Study on multi-channel mesh deterministic access for wireless mesh LAN
© Lee et al.; licensee Springer. 2012
Received: 12 June 2012
Accepted: 25 September 2012
Published: 16 October 2012
IEEE802.11s draft proposes a new medium access control (MAC) function-mesh deterministic access (MDA), which is mainly used for single-channel wireless mesh local area network (LAN). In single-channel environment, collisions between control packets and data packets may occur very often. In order to provide higher performance and network capacity for wireless mesh LAN, this article develops an algorithm for MDA to work well on multi-channel wireless mesh LAN. To reduce the hardware requirements in design, a mesh point (MP) only equips single transceiver to support multi-channel environment. To completely avoid the collision between control packets and data packets, the interval of the meshed delivery traffic indication message is first divided into contention period and data transmission period. We newly define a neighbor MP status table for MPs to support multi-channel environment. The mechanism of reserving MDA opportunity (MDAOP) adopts the four-way-handshaking mode to reduce hidden node problem; we propose channel load first random fit and multi-channel best fit mechanisms to select MDAOP. We also propose a multi-channel MDA (MMDA) algorithm to improve the overall performance of wireless mesh LAN in multi-channel environment. The theoretical analysis gives the upper limit of the throughput for MMDA. The simulation experiments clearly show the results in multi-channel wireless mesh LAN environment that MMDA performs better than the enhanced distributed channel access in throughput, average waiting time, and packet drop ratio both in the saturated and non-saturated mode.
With the popularity of wireless local area network (LAN) , it is inevitable to increase the network coverage. As outdoor wiring is not easy, the multi-hop technology of wireless mesh network becomes more important. IEEE802.11s working group aims to build the wireless mesh network standard. IEEE802.11s draft provides a distributed network environment, so that each node can do self-configuration with the surrounding environment and does not need a service provider. In IEEE802.11s draft, the medium access control (MAC) protocol has great influence for wireless LAN performance and it follows the enhanced distributed channel access (EDCA) of the original IEEE802.11e, containing congestion control, power saving, synchronization[6, 7], and beacon collision avoidance. In addition, IEEE802.11s draft itself also defines a new MAC function-mesh deterministic access (MDA) to improve the performance of wireless mesh LAN.

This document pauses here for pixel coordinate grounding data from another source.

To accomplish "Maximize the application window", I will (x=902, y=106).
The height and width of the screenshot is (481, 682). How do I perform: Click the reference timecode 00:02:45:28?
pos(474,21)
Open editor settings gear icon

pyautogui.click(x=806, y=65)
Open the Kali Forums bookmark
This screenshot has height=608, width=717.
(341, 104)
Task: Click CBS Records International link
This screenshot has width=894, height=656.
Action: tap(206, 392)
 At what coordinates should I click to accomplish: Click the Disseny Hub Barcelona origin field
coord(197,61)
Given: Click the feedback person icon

In the recent IEEE802.11s researches, most literatures focus on the routing and gateway selection. In the routing area, IEEE802.11s draft proposes a hybrid wireless mesh protocol to provide on-demand and proactive routing modes[9–11]. The VoIP performances of several different routing mechanisms in wireless mesh LAN’s are compared. Some routing methods have also been proposed, like the multi-metric ad-hoc on-demand distance vector routing methods, the mechanism of supporting mobility path management, the combined routing and traffic shaping decisions to enhance the efficiency of the distributed coordination function (DCF). Neishaboori and Kesidis use the link/load-sensitive metric for routing, while Lee et al. propose a new routing protocol to select high throughput paths based on channel diversity information and reduce the broadcast overhead of control messages. In the gateway selection, a gateway selection mechanism is proposed to reduce the occurrence of broadcast loop by connecting the external network, while Ashraf et al. combine the gateway load, route interference, and route quality as the basis for selecting the gateway.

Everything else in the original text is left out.